Analysis of the 3-substituted InsP3 analogues (compounds 5–7) revealed that a change in the pseudo 3-position substituent from a secondary and equatorial alcohol (-CHOH) as in natural InsP3, to a primary, but still equatorial, hydroxyl group (-CHCH2-OH), leads to a slight decrease in protein stabilization, although the analog still retains the ability to stabilize the enzyme significantly (Fig. 6c). The effect on stabilization is similar in the compounds derived from the scyllo-inositol template (5-s) and β-d-glucose template (6a–s). However, IC50 measurements indicate that the β-d-glucose derivatives (IC50 205 nM) are better ligands than the scyllo derivatives (IC50 972 nM), suggesting that a pyranoside oxygen placed at the pseudo 2-position is a promising feature (Fig. 1). Nevertheless, note that the scyllo derivatives (5-s and 5-p) are synthetic racemates and, due to the fact that IP3K only selects the l-isomer (vide supra for discussion of numbering), the IC50 measurements of this compound could likely be underestimated by a factor of two. The effects of the mirror image d-isomer, not selected in both crystals, are unknown but we presume they possess little or no binding activity.

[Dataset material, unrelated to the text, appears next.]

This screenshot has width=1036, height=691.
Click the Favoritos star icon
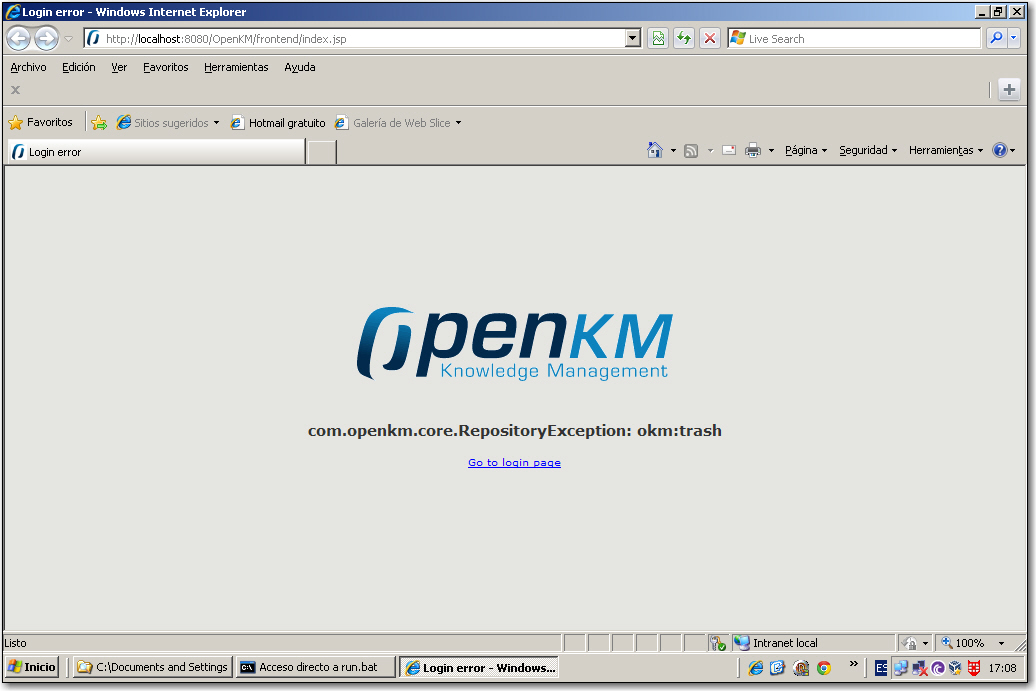(x=17, y=122)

Compounds of these series of 3-substituted analogues harbor different substituents at the pseudo 1-position. Analysis revealed that analogues derived from the α-glucose polyphosphate anomer (6b–s, IC50 8977 nM) and the corresponding C-glycoside (7b–s, IC50 6986 nM), i.e. with an axial pseudo 1-phosphate (1-P) instead of an equatorial one, barely stabilize the enzyme (Fig. 6). However, extending the phosphate position by changing the natural P substituent to a C-glycoside CH2-P group, but keeping the equatorial configuration (see 7a–s, IC50 656 nM, vs 6a–s, IC50 205 nM), results in a worse ligand by IC50 measurements, though still retaining a good ability to stabilize the enzyme.

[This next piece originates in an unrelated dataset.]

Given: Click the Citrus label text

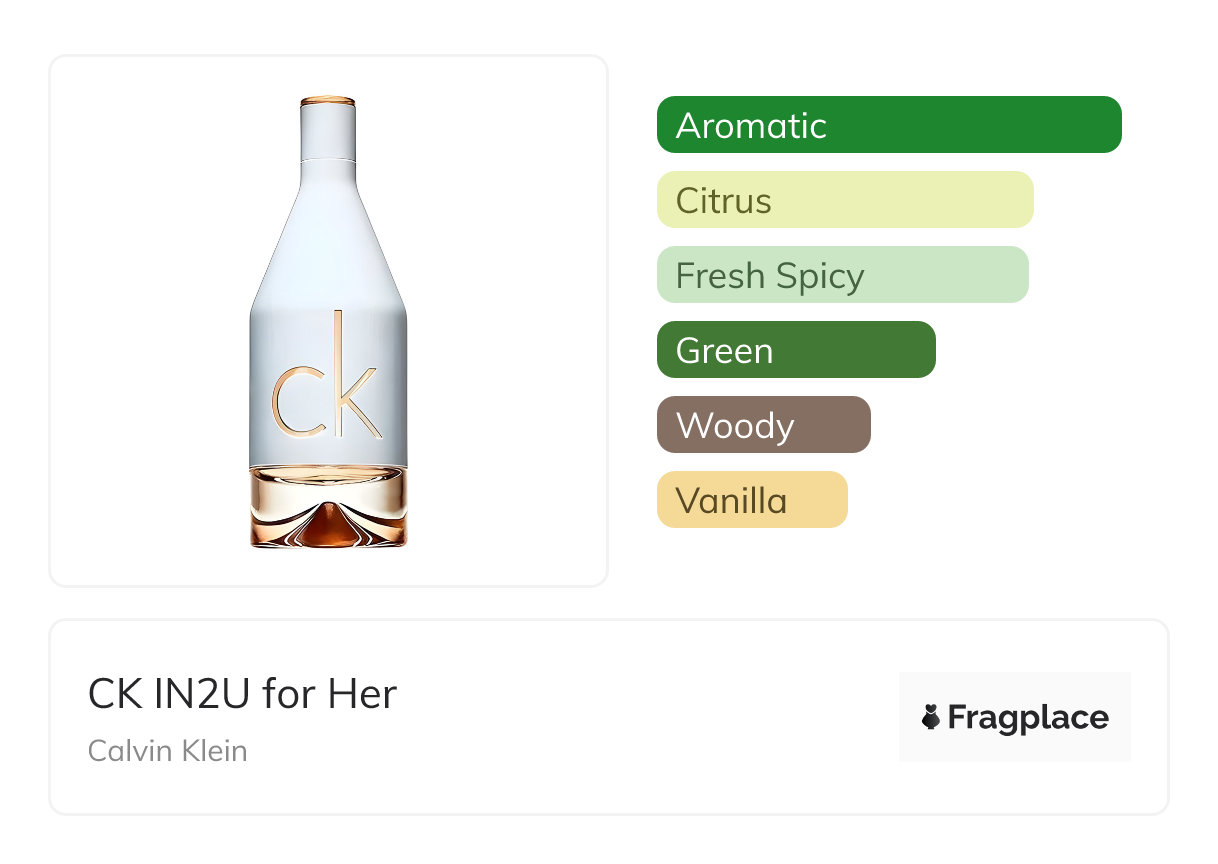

Finally, product InsP4 and scyllo-analogues (1-p, IC50 51 nM, and 5-p, IC50 875 nM) behave similarly to their respective substrate and analogues, explaining why IP3K can easily be crystallized in the presence of products, at least at saturating concentrations.

In summary, changing the pseudo 2-OH configuration from axial to equatorial increases binding capability, whereas changing the configuration of other substrate substituents from equatorial to axial slightly decreases it. If the change of an equatorial group to an axial one involves a phosphate group, however, this decrease is dramatic. In a similar way, enlarging the -OH group and the phosphate groups at pseudo 3 and 1-positions by CH2-OH and CH2-P groups respectively, slightly decreases the binding capability, though to a significantly greater extent in the latter.

IP3K atypical phosphorylation on primary hydroxyls

The scyllo-InsP3 analogues (1-s and 1-p) as well as pseudo 3-substituted analogues (5-s, 5-p, 6a–s, 6b–s, 7a–s and 7b–s) were examined as IP3K substrates. HPLC analysis of reaction mixtures was performed to assess progress of the enzymatic reaction (Fig. 7a). We found that l-scyllo-1,2,4-trisphosphate (1-s) is a good IP3K substrate. In further support, the crystal structures in complex with substrate 1-s and its putative product, the synthetic symmetrical scyllo-inositol 1,2,3,5-tetrakisphosphate (1-p, in this study, equivalent to natural InsP4 in myo-inositol polyphosphate regiochemistry), show that they both perfectly mimic InsP3 and InsP4 binding (Fig. 3). The main difference is the shift from the InsP3 site in the scyllo-derived compounds (Fig. 5b). This shift causes a distance increase between the Pγ of ATP and the pseudo 3-OH of the inositol substrate by more than 1 Å (from 4.6 Å in the InsP3 complex to 5.8 Å in that for 1-s) (Fig. 7b). This confirms that a shift from the InsP3-site, and therefore a slight increase in the distance between reactive positions, is still compatible with catalysis.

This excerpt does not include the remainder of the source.